[Stored data entries]
-=-=-

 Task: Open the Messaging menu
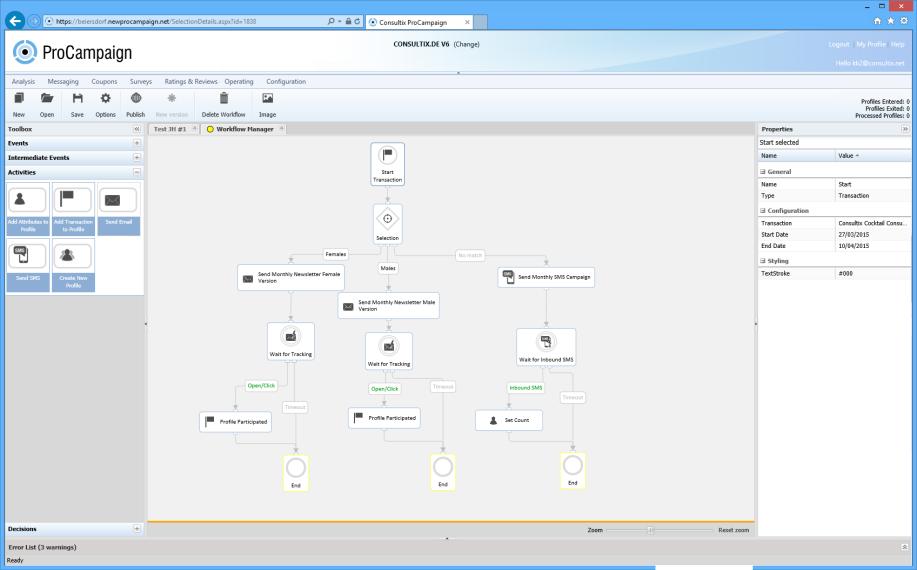pos(63,82)
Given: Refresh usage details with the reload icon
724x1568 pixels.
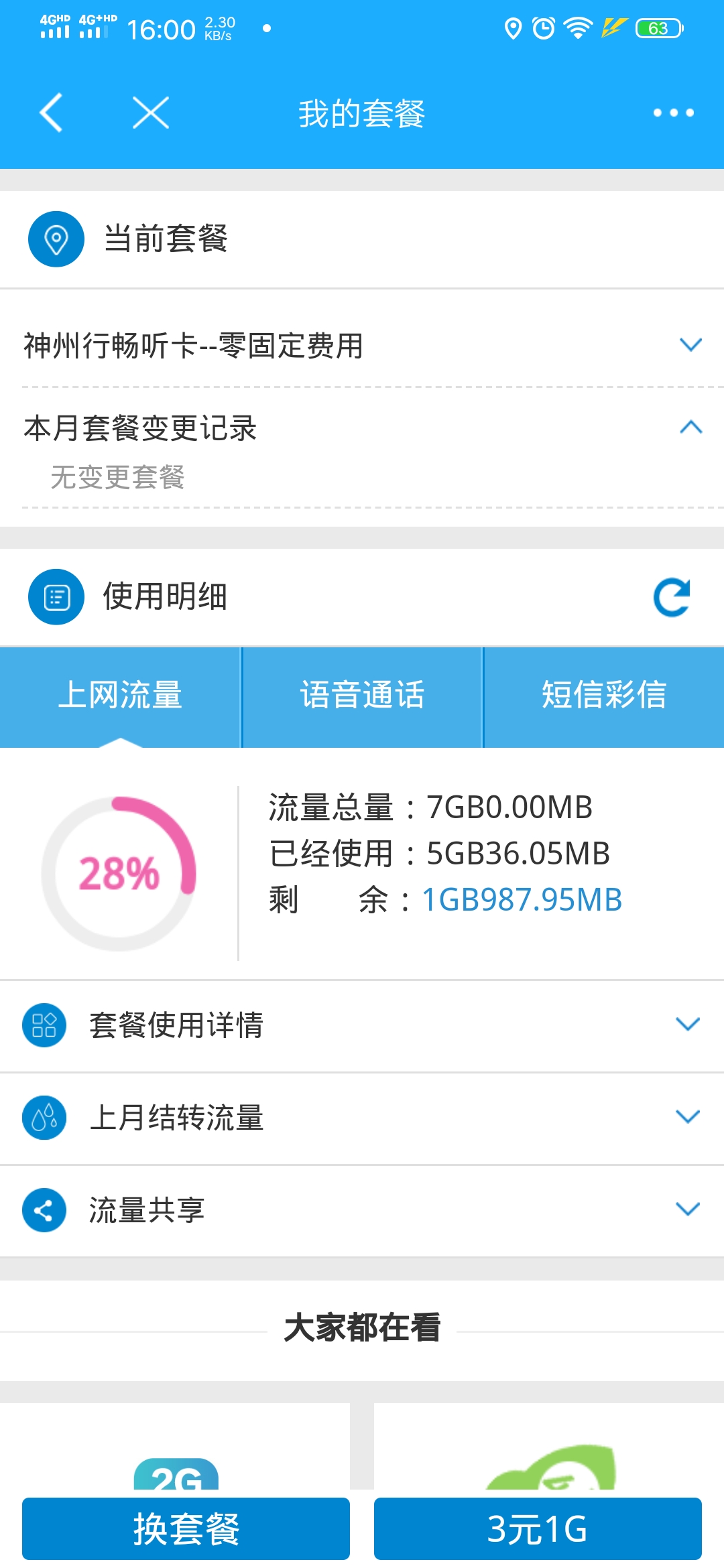Looking at the screenshot, I should pos(671,597).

-=-=-

[REQUIRED WORK] Every entry must be reproduced exactly, with the images left out.

[COMPLETED TASK]
 Task: Open the Messaging menu
pos(63,82)
Given: Refresh usage details with the reload icon
724x1568 pixels.
Looking at the screenshot, I should pos(671,597).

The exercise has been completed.